O QUE SE PEDE>
a) Transcreva, da crítica sobre o monólogo de Othon Bastos, o trecho que vai de "EU NÃO ME ENTREGO NÃO : INCURSÃO" a "seus 91 anos.".
b) Redija a continuação da crítica teatral sobre o monólogo de Othon Bastos, partindo do ponto em que o texto termina.

TRECHO DA PÁGINA>

******

EU NÃO ME ENTREGO NÃO : INCURSÃO MEMORIALISTA NA TRAJETÓRIA DE UM ATOR-ÍCONE DO TEATRO E DO CINEMA BRASILEIRO

 

Eu Não Me Entrego Não. Flávio Marinho/Dramaturgia Direcional. Othon Bastos/Ator. Junho/2024. Fotos/Beti Niemeyer.


Ser ator significa ser você mesmo sendo maior que você mesmo. O que se aplica, muito a propósito, ao ideário dramatúrgico desenvolvido, com luminoso acerto, pelo autor/diretor Flávio Marinho, ao atender a um apelo do ator Othon Bastos para, assim, poder voltar ao ofício teatral, na plenitude de seus 91 anos.

Após este ter ficar fascinado com o que vira em sua peça Judy: O Arco-Íris é Aqui, com Luciana Braga, de livre intuito biográfico, como se sentisse o mesmo anseio roseano de querer também decifrar as coisas que são (ou foram) importantes, numa  transmutação, também para o palco,  no entorno dos atos e fatos da trajetória artística/existencial do ator baiano.

E que acabaria sendo o primeiro monólogo de sua icônica carreira como um dos mais celebrados intérpretes do teatro, da televisão e do cinema brasileiro. E desta vez não imitando, ou fingindo ser, um outro personagem qualquer, mas sendo ele mesmo o ator representando a própria vida. 


Eu Não Me Entrego Não. Flávio Marinho/Dramaturgia Direcional. Othon Bastos/Ator. Junho/2024 Fotos/Beti Niemeyer.


Numa postura arrojada em que ele, agora, estaria contando como isto aconteceu, desde sua passagem de inicialização performática, ao declamar em tempos escolares um poema de Olavo Bilac. Sem o exagerado sotaque melodramático assumido pelos outros colegas e onde sua espontaneidade, ao dizer versos sob uma naturalidade cotidiana,  levou-o a ser admoestado pela professora de jamais pensar em ser artista um dia.

******

DADOS EXTRAÍDOS>

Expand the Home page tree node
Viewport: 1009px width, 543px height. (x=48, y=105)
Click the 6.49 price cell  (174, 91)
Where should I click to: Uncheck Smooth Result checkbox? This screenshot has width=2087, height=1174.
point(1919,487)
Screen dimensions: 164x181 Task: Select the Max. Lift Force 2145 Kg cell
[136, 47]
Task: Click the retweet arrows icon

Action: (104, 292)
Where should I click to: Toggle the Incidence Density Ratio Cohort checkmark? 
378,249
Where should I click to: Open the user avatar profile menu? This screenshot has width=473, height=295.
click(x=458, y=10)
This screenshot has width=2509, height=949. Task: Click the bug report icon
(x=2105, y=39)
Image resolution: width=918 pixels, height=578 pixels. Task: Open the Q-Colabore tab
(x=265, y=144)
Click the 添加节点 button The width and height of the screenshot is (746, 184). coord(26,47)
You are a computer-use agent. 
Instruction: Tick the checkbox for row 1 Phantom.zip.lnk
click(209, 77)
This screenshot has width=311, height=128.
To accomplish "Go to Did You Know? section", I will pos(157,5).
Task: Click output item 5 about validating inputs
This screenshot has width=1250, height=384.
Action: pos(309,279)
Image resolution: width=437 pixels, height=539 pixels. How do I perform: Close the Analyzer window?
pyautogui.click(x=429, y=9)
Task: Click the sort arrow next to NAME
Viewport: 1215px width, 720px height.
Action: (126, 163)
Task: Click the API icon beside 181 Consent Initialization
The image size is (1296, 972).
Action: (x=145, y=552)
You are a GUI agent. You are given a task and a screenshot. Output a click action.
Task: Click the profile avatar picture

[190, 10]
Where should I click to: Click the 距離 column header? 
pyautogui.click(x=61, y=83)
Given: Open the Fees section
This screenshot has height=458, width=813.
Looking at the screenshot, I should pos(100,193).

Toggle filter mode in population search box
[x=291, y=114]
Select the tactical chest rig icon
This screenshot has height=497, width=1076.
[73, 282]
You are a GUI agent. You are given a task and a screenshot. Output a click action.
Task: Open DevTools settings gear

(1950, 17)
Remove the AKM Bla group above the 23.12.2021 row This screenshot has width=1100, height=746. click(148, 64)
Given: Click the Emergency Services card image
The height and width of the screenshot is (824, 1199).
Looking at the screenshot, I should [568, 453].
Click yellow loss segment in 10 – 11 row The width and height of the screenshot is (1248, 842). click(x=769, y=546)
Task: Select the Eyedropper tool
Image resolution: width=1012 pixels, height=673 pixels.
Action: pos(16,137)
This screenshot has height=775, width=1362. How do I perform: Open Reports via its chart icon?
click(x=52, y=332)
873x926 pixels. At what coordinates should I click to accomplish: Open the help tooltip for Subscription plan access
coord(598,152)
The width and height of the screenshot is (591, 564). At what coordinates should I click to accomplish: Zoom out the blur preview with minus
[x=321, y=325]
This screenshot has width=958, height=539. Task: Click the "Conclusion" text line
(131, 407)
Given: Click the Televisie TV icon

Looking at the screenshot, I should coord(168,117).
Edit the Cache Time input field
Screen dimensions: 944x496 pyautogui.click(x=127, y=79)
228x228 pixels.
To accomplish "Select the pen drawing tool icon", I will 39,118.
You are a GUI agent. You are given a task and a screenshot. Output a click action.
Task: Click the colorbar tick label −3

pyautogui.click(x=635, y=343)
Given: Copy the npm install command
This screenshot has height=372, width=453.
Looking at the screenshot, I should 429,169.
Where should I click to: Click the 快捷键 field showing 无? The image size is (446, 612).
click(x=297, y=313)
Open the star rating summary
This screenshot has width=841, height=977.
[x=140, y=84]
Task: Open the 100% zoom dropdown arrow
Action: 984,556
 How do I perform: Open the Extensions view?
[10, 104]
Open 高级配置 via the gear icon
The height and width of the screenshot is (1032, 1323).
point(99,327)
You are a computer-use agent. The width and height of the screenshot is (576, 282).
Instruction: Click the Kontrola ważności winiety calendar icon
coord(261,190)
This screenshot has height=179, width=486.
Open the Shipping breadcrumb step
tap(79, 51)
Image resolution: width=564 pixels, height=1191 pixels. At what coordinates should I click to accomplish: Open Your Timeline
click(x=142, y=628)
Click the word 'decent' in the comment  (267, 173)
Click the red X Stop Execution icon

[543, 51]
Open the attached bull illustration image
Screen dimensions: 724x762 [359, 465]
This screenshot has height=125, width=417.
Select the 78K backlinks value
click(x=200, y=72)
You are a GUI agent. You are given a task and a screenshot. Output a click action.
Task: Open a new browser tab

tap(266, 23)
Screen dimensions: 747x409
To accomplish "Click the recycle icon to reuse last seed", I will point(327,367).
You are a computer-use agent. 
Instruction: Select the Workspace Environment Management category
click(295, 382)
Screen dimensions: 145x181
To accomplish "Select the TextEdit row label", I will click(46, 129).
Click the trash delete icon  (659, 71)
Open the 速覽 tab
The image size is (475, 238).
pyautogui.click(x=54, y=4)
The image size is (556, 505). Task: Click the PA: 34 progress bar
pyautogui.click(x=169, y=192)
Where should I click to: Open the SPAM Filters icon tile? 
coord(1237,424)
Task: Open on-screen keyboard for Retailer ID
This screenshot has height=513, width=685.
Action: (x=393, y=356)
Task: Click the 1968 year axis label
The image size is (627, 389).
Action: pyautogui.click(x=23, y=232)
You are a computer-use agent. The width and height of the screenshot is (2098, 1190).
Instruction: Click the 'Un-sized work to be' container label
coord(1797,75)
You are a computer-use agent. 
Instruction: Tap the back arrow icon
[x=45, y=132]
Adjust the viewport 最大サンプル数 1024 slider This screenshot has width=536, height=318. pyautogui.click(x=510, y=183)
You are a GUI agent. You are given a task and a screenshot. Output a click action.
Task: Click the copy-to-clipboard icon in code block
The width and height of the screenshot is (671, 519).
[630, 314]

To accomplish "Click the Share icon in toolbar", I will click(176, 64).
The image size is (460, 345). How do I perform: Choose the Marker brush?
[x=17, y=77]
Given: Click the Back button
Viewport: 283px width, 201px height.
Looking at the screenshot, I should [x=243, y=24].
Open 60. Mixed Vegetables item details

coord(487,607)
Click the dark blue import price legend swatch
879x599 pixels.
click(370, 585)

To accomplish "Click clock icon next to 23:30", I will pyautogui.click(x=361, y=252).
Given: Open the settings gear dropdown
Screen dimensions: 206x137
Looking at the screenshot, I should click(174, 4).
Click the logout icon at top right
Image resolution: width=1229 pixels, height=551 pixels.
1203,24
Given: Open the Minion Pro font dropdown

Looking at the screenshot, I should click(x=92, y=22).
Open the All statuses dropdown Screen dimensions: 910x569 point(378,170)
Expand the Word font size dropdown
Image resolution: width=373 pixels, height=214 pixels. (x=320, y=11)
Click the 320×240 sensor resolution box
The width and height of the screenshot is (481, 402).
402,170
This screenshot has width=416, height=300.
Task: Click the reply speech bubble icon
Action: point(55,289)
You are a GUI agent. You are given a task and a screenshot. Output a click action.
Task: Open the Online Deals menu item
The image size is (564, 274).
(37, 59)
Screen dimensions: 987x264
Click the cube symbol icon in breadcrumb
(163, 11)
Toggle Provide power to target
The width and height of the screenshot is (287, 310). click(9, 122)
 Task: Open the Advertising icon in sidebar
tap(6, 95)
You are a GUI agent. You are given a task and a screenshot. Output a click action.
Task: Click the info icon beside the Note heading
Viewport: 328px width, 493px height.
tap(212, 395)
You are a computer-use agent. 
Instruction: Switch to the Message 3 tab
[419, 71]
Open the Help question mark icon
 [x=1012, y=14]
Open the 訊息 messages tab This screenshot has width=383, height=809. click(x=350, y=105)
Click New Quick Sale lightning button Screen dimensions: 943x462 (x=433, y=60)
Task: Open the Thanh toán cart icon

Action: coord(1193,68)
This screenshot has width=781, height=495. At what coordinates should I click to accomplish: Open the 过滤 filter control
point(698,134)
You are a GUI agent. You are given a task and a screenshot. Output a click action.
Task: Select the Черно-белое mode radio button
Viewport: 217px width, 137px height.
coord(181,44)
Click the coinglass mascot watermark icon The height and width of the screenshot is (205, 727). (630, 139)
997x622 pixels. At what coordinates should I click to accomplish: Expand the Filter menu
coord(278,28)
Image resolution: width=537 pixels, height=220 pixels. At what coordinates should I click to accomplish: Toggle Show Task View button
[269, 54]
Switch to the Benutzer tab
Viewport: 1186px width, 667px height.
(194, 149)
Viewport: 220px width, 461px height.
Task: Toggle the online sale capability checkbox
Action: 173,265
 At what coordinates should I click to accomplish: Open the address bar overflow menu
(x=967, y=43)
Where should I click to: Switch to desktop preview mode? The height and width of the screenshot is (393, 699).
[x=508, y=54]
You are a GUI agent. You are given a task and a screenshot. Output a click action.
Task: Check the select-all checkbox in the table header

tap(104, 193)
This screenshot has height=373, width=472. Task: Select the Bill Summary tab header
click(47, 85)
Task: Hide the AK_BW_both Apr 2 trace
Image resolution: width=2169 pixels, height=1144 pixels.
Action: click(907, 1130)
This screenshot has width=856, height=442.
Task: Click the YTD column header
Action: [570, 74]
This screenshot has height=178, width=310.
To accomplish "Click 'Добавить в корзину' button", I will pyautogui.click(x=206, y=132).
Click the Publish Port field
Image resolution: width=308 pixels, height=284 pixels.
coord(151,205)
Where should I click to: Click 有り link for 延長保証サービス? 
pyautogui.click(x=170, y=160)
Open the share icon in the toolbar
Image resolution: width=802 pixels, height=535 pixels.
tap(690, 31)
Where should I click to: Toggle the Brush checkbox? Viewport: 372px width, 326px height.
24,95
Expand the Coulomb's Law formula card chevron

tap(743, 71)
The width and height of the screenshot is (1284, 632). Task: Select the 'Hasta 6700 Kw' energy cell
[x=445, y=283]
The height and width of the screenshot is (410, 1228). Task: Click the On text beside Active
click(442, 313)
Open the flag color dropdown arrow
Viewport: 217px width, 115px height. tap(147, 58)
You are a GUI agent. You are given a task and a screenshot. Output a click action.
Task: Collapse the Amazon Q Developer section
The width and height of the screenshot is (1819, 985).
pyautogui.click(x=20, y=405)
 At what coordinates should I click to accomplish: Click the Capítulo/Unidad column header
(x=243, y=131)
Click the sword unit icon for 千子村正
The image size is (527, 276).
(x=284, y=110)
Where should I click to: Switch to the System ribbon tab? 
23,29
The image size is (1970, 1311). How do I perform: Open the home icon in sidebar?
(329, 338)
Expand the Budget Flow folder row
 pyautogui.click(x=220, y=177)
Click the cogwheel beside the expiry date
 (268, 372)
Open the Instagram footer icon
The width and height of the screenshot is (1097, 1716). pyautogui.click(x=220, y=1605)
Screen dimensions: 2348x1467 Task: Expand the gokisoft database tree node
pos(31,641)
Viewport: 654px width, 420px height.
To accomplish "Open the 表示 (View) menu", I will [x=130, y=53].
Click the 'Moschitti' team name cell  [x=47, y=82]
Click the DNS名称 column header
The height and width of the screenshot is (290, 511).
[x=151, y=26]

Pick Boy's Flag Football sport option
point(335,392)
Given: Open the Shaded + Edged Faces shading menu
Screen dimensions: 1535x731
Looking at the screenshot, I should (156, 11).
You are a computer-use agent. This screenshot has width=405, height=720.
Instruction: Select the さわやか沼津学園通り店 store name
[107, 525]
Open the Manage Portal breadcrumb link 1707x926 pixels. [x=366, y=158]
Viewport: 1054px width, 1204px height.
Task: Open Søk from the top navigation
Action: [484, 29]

******

RESPOSTAS REDIGIDAS>
a)
EU NÃO ME ENTREGO NÃO : INCURSÃO MEMORIALISTA NA TRAJETÓRIA DE UM ATOR-ÍCONE DO TEATRO E DO CINEMA BRASILEIRO

 

Eu Não Me Entrego Não. Flávio Marinho/Dramaturgia Direcional. Othon Bastos/Ator. Junho/2024. Fotos/Beti Niemeyer.


Ser ator significa ser você mesmo sendo maior que você mesmo. O que se aplica, muito a propósito, ao ideário dramatúrgico desenvolvido, com luminoso acerto, pelo autor/diretor Flávio Marinho, ao atender a um apelo do ator Othon Bastos para, assim, poder voltar ao ofício teatral, na plenitude de seus 91 anos.

b)
O que, nas surpresas de reviravoltas do destino, se daria ao contrário (pós fugaz desejo de ser dentista) atuando como coadjuvante vocal, numa das apresentações da Cia de Paschoal Carlos Magno, extensiva a uma tournê em Londres, ainda que continuasse nas intervenções apenas figurativas, segundo Othon, um mero “coadjuvante de luxo”.

Mas preparando um fértil terreno que o faria receber do conterrâneo Glauber Rocha o convite, com apenas 21 anos, para ser Corisco em Deus e o Diabo na Terra do Sol. Que, sete décadas depois, por uma de suas falas cantadas serviria como mote titular deste monólogo – Eu Não Me Entrego Não, em simbólica sugestão de Flávio Marinho.

Na fase preparatória da sua encenação chegou-se uma original idéia que dissipou quaisquer temeridades de lapsos, dada a idade avançada de Othon Bastos, especialmente numa atuação solista, contando com a parceria presencial da atriz Juliana Medella.

Numa funcional e simpática participação num papel de ponto ou como um Google, em ironico aparte textual  (“uma espécie de Alexa em cena”) em pausas esclarecedoras sobre as re(ve)lações de toda uma vida-teatro-cinema, em subliminar encenação paralela ao lado do ator, plena de convicção como se fosse um personagem alterego, sendo ao mesmo tempo ela e ele.

Nos setenta anos teatrais, fílmicos e televisivos, passando por caracterizações emblemáticas como o São Bernardo, de Leon Hirszman, 1972, nas telas, ou nos palcos Um Grito Parado no Ar, 1973, de Gianfrancesco Guarnieri, sempre ao lado de Martha Overbeck, parceira de teatro e de uma paixão de quase vida inteira.  

Tudo isto figurado no alusivo painel/mural  cenográfico  (Ronald Teixeira) preenchido por nostálgicas fotos e imagens documentais, potencializado pelos sensoriais efeitos luminares de Paulo Cesar Medeiros e pelos acordes incidentais de uma trilha, com o habitual brilho musical  de Liliane Secco.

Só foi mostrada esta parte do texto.